YAML configuration defines the entire training pipeline without custom code. QLoRA support enables fine-tuning large models on single consumer GPUs. Dataset adapters handle multiple formats including Alpaca, ShareGPT, and chat templates. DeepSpeed integration scales training across multiple GPUs.

How to Use It?

Basic Usage

base_model:
  meta-llama/Llama-3-8B
model_type: LlamaForCausalLM
tokenizer_type:
  LlamaTokenizer

load_in_4bit: true
adapter: qlora
lora_r: 32
lora_alpha: 16
lora_dropout: 0.05
lora_target_linear: true

datasets:
  - path: data/train.jsonl
    type: alpaca

sequence_len: 4096
sample_packing: true
pad_to_sequence_len: true

micro_batch_size: 2
gradient_accumulation_steps: 4
num_epochs: 3
learning_rate: 0.0002
lr_scheduler: cosine
warmup_steps: 100

output_dir: ./output
logging_steps: 10
save_steps: 500
eval_steps: 500

Real-World Examples

base_model:
  meta-llama/Llama-3-70B
model_type: LlamaForCausalLM

load_in_4bit: true
adapter: qlora
lora_r: 64
lora_alpha: 32
lora_target_modules:
  - q_proj
  - v_proj
  - k_proj
  - o_proj
  - gate_proj
  - up_proj
  - down_proj

datasets:
  - path: data/chat.jsonl
    type: sharegpt
    conversation: chatml

deepspeed: deepspeed/zero3.json
micro_batch_size: 1
gradient_accumulation_steps: 8
num_epochs: 2
learning_rate: 0.00015
bf16: true
flash_attention: true

Advanced Tips

Enable sample_packing to combine multiple short examples into single sequences for more efficient GPU utilization. Use flash_attention for significantly faster training on long sequences with compatible hardware. Start with a small lora_r value such as 16 or 32, and increase only if training loss plateaus to find the minimum adapter size needed. Use gradient checkpointing for large models that do not fit in VRAM with standard training. Merge LoRA weights into the base model after training for simplified deployment without adapter overhead. Setting lora_alpha to twice the value of lora_r is a common starting heuristic that often produces stable results.

When to Use It?

Use Cases

Fine-tune an 8B model on domain-specific question-answer pairs using QLoRA on a single GPU. Train a 70B model across four GPUs with DeepSpeed ZeRO-3. Create a custom chat model using ShareGPT-format conversation data.

Related Topics

LLM fine-tuning, LoRA, QLoRA, DeepSpeed, and model training.

Important Notes

Requirements

CUDA-capable GPU with sufficient VRAM for the target model. Axolotl installed with compatible PyTorch and transformers versions. Training dataset in a supported format like Alpaca or ShareGPT. Sufficient disk space for model checkpoints and logs saved during training.

Usage Recommendations

Do: start with QLoRA for cost-effective experiments before considering full fine-tuning. Validate training data format before launching long training runs. Monitor training loss and evaluation metrics to detect overfitting early.
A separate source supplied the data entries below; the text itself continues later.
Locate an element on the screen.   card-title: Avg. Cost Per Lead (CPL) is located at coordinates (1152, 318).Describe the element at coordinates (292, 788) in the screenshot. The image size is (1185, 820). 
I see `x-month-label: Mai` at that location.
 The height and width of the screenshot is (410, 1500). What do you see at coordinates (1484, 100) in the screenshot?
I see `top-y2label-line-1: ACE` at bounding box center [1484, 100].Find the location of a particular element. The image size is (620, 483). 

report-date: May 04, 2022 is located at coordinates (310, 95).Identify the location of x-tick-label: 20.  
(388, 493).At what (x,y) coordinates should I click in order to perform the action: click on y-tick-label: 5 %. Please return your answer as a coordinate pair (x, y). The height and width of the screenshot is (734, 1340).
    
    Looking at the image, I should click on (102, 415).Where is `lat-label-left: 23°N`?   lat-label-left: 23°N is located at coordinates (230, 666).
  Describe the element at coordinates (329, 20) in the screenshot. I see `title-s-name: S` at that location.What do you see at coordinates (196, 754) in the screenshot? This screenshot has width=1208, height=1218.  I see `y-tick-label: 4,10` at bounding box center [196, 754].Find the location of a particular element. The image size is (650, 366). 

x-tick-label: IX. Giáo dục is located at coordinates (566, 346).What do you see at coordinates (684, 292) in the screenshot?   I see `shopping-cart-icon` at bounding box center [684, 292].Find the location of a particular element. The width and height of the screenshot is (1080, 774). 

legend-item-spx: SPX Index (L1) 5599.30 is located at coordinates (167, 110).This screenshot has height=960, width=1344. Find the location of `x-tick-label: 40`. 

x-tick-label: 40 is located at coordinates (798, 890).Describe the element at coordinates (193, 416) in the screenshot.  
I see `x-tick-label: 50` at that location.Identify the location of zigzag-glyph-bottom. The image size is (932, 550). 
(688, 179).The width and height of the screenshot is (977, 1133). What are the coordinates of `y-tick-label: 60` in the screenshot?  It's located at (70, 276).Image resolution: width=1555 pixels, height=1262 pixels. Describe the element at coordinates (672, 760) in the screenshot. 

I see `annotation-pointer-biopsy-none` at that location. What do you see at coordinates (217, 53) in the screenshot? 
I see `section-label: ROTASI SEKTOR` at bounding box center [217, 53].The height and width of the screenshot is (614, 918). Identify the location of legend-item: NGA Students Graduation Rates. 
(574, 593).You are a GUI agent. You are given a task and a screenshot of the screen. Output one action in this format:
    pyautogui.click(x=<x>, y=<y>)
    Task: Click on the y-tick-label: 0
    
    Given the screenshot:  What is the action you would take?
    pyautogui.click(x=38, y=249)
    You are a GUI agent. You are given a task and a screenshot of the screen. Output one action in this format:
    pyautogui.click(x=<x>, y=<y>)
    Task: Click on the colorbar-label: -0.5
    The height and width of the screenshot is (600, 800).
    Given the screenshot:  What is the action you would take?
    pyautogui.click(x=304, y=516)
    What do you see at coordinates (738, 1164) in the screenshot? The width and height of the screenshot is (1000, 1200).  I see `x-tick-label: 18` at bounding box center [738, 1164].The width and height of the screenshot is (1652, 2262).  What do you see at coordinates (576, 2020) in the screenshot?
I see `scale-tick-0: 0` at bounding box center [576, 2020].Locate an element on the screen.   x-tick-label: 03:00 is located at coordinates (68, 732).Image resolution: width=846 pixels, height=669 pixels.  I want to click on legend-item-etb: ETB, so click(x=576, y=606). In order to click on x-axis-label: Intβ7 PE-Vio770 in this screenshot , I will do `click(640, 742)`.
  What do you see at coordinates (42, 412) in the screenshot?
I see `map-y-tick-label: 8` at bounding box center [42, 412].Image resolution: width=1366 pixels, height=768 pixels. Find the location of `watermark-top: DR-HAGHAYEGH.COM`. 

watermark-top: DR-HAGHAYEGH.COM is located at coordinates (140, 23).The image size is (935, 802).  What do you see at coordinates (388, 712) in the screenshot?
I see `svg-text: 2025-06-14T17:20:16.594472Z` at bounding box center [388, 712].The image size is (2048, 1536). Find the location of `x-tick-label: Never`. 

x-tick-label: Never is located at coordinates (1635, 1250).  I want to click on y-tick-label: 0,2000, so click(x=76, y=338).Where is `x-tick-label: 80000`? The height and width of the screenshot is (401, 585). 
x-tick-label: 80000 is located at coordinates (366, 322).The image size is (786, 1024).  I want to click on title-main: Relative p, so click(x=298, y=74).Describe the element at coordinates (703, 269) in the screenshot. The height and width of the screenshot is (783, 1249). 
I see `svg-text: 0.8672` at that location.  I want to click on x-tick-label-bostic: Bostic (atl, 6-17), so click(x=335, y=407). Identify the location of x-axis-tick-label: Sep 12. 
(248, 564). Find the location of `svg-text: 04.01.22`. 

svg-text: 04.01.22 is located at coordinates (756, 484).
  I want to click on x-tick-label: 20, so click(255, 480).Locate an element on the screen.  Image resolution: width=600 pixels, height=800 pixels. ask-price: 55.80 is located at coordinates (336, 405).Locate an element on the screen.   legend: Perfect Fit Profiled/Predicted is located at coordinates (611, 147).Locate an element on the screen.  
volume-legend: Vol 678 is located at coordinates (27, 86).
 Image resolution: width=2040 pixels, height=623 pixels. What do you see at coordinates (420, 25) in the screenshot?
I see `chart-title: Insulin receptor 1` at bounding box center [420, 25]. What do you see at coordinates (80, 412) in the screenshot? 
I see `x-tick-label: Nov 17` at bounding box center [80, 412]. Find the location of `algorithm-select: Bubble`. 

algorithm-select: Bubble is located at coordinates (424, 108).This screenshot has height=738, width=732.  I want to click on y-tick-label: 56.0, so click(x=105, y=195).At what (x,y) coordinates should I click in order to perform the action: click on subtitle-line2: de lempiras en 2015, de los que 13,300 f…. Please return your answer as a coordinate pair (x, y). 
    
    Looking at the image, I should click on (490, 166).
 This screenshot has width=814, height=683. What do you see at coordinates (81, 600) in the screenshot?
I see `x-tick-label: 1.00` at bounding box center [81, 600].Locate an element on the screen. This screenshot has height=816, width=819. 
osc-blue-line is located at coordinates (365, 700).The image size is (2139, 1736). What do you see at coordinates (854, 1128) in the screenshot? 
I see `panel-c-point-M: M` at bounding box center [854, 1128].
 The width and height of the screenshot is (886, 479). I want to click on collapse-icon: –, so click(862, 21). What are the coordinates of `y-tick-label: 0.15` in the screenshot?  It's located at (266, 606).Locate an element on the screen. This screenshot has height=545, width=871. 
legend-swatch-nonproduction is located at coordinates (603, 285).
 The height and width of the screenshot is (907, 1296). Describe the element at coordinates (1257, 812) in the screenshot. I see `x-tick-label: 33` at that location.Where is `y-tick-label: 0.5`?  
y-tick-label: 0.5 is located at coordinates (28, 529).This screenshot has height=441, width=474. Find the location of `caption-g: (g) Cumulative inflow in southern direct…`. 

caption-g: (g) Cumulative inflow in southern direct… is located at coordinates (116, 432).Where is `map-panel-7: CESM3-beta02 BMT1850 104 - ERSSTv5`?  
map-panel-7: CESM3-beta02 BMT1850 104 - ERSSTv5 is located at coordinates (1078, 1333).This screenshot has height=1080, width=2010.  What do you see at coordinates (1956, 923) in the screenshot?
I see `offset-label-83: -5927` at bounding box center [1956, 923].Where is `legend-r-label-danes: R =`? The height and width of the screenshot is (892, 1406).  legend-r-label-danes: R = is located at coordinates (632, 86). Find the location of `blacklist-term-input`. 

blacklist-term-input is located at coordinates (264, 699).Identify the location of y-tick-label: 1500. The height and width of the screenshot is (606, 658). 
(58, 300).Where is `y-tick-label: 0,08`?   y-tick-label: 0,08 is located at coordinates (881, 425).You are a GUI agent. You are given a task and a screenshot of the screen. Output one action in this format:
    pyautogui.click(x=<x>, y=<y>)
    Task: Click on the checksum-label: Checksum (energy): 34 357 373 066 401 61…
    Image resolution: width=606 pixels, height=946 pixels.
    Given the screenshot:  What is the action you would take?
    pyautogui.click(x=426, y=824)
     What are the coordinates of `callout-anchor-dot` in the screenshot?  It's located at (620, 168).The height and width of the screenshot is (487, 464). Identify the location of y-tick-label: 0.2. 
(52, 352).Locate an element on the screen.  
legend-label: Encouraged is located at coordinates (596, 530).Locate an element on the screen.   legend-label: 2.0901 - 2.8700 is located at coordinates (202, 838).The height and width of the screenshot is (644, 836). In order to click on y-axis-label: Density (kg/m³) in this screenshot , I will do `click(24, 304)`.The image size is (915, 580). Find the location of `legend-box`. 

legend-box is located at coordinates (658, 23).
Don't: set learning rate too high which causes training instability and divergence. Skip evaluation steps to save time as this prevents early detection of quality issues. Mix incompatible dataset formats in a single training configuration. Train for too many epochs on small datasets which causes severe overfitting.

Limitations

QLoRA training quality may not match full fine-tuning for complex tasks. Sample packing can introduce subtle training artifacts with certain model architectures. DeepSpeed configuration requires careful tuning for optimal multi-GPU performance. Training on very long sequences may require gradient checkpointing which trades speed for memory. Merged LoRA adapters cannot be further fine-tuned without re-extracting the adapter weights.